Psalms 77:10. I said, this is my infirmity, to distrust and doubt. I will remember the years of the right hand of the Most High, when he rode on the cloud; when he divided the sea, and drove asunder the nations. The God who once delivered his people, can yet deliver me.

What was this case of Asaph? Answer, a nervous gloom, a milder species of melancholy, superinduced by some grief of heart, and which preyed on the mind. If otherwise, it might be great heaviness through manifold temptations.

What are the best remedies?

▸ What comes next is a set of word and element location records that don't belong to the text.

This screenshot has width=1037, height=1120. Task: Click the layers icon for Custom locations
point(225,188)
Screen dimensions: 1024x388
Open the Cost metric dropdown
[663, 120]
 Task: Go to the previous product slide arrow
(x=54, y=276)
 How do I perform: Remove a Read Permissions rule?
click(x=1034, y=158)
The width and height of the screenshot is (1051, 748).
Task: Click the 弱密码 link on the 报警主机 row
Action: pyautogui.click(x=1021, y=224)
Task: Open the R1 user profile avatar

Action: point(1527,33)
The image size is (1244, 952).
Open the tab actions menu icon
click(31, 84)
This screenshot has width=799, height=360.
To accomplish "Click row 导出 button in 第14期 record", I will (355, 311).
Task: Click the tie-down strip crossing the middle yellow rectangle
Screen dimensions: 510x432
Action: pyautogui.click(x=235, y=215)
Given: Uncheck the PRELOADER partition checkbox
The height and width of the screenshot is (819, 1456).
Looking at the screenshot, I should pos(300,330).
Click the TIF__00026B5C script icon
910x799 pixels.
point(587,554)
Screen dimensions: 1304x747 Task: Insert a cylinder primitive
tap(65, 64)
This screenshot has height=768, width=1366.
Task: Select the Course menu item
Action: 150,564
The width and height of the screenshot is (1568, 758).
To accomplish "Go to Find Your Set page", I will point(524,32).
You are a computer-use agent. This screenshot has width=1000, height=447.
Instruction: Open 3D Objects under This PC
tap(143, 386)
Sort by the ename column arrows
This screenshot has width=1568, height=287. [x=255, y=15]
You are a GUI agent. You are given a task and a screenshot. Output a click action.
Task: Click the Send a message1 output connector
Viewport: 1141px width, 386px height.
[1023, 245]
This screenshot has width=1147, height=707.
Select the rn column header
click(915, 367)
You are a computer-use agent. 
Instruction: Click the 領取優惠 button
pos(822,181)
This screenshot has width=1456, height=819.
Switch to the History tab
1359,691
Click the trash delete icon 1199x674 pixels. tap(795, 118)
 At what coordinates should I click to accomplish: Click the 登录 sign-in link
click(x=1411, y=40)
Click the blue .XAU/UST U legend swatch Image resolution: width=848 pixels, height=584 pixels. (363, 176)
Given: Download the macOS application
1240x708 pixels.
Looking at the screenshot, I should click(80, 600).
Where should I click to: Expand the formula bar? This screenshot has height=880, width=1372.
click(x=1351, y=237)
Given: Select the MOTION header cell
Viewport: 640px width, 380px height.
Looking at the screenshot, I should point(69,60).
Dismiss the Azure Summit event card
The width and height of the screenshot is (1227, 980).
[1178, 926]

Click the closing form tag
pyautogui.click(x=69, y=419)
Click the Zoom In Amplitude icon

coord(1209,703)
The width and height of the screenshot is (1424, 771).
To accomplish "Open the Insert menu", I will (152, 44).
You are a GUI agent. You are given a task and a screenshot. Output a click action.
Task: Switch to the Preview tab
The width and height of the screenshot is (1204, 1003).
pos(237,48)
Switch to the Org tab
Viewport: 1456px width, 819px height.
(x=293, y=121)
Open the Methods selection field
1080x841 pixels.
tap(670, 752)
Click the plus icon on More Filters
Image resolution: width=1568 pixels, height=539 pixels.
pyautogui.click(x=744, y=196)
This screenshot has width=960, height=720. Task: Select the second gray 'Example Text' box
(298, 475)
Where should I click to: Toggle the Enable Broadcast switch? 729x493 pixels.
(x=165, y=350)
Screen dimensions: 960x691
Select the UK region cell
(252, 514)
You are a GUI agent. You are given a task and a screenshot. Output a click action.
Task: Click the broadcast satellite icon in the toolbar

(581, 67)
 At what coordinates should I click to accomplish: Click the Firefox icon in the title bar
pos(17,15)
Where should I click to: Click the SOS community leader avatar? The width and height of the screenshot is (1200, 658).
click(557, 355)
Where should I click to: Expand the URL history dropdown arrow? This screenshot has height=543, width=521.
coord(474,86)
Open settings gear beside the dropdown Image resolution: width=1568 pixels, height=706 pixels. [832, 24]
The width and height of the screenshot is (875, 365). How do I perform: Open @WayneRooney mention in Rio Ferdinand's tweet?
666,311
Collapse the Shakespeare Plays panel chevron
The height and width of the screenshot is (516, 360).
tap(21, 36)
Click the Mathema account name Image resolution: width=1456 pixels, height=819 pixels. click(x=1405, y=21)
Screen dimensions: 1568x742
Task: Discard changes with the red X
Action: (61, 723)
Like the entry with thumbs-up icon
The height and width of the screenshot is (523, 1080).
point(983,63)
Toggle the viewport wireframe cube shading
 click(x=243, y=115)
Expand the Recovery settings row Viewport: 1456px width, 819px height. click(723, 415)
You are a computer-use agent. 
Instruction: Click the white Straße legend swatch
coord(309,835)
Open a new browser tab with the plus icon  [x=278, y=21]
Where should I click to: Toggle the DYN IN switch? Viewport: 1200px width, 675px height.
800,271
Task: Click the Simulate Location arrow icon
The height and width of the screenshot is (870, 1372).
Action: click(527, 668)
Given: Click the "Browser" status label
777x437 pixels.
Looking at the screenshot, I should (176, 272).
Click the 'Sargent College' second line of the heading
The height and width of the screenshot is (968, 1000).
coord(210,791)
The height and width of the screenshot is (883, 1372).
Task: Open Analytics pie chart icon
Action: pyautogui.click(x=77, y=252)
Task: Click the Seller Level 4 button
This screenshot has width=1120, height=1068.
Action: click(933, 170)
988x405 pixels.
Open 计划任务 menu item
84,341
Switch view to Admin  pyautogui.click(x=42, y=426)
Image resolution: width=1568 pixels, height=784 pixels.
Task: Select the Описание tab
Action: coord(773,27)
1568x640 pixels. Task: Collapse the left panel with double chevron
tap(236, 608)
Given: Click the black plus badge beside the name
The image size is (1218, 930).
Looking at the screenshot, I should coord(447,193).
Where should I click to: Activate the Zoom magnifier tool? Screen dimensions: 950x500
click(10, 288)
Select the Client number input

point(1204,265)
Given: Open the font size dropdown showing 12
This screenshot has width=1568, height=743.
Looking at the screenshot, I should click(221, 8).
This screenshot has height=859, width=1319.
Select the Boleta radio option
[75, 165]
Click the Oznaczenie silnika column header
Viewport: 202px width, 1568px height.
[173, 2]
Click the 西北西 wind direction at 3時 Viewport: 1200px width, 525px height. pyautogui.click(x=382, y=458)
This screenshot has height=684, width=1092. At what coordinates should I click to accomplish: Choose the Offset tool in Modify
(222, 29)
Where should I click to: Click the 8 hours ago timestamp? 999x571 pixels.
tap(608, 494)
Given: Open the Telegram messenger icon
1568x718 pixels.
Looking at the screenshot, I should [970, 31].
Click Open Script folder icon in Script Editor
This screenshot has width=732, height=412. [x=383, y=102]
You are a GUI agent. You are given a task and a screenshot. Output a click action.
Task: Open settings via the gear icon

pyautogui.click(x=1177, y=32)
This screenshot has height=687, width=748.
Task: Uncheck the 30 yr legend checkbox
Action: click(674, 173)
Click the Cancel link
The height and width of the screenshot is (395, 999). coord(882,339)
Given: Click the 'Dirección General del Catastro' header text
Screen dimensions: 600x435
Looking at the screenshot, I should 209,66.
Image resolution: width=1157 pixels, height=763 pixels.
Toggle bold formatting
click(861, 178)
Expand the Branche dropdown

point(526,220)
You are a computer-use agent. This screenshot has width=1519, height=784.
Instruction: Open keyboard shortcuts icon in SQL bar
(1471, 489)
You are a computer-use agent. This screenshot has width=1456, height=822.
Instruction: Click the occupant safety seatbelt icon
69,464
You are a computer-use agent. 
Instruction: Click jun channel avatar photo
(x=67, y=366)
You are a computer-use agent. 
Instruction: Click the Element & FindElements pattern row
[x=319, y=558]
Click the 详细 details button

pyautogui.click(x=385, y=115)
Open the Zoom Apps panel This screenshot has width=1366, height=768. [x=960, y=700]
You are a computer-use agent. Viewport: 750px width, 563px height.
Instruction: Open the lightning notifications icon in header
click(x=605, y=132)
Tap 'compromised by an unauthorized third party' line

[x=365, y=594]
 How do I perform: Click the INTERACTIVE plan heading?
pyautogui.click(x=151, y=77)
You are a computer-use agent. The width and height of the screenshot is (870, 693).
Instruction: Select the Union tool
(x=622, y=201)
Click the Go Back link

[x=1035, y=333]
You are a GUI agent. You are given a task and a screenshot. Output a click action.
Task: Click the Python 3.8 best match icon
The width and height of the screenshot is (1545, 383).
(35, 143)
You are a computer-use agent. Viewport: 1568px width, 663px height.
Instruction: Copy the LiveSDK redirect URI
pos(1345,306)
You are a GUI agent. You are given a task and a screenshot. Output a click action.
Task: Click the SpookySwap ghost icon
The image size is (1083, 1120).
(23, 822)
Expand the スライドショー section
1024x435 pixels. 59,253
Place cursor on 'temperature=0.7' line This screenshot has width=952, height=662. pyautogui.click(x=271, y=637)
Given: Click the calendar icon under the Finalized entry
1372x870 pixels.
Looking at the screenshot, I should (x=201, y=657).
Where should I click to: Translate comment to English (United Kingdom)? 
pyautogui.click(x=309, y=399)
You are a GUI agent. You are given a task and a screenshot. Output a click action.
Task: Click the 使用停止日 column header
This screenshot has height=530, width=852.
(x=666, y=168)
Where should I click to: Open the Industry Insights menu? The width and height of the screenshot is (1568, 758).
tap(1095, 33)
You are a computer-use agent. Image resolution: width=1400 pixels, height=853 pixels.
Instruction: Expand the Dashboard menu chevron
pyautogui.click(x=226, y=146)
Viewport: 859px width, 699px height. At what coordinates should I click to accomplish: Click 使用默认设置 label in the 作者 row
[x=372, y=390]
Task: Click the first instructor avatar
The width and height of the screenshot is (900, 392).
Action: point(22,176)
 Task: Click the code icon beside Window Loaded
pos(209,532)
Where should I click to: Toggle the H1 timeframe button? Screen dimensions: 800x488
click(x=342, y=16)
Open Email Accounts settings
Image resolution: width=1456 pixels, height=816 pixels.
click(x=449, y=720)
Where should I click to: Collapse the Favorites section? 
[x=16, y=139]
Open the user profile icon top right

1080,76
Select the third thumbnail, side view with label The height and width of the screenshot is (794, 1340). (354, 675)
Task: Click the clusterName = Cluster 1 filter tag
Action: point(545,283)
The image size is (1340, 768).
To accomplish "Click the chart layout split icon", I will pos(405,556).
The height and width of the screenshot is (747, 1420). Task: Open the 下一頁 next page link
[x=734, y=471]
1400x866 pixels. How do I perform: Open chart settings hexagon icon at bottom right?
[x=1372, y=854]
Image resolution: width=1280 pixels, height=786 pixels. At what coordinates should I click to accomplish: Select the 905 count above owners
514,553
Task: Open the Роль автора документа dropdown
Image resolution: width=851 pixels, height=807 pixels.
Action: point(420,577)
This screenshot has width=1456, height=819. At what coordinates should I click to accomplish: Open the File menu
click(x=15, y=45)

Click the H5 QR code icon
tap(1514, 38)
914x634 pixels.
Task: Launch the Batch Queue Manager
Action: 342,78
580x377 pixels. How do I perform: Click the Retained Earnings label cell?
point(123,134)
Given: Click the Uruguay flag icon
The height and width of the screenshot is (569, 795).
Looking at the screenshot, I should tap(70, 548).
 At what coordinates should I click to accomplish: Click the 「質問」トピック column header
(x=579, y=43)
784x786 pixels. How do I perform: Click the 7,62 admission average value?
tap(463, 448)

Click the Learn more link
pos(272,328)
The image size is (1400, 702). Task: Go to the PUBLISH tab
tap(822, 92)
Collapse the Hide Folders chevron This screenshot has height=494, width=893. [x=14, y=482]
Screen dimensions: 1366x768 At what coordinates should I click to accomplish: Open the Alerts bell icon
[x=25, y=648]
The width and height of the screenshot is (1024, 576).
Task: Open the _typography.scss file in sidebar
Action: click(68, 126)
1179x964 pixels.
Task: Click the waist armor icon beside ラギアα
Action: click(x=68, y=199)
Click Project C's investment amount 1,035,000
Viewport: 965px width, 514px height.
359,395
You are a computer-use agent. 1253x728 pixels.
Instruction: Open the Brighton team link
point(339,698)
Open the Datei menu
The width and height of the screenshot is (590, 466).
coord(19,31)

Answer, the kindest treatment that circumstances will allow. A temperate diet, and cooling medicines, attended with air and exercise. Especially let the good man be undisturbed in prayer, for that eases the heart of all its grief. Let him be prompted always to remember the years of the Most High, looking at the brightest traits of providence and grace, and accustomed to dwell on the promises of God. I mention kind treatment, because those nuances and discouragements fall on persons of fine sense and exquisite feelings with the greater severity. A young gentlemen of a catholic family, being sorely buffeted, though able to attend his professional duties, fell for two months under great depression, and uttered his heart in the following lines.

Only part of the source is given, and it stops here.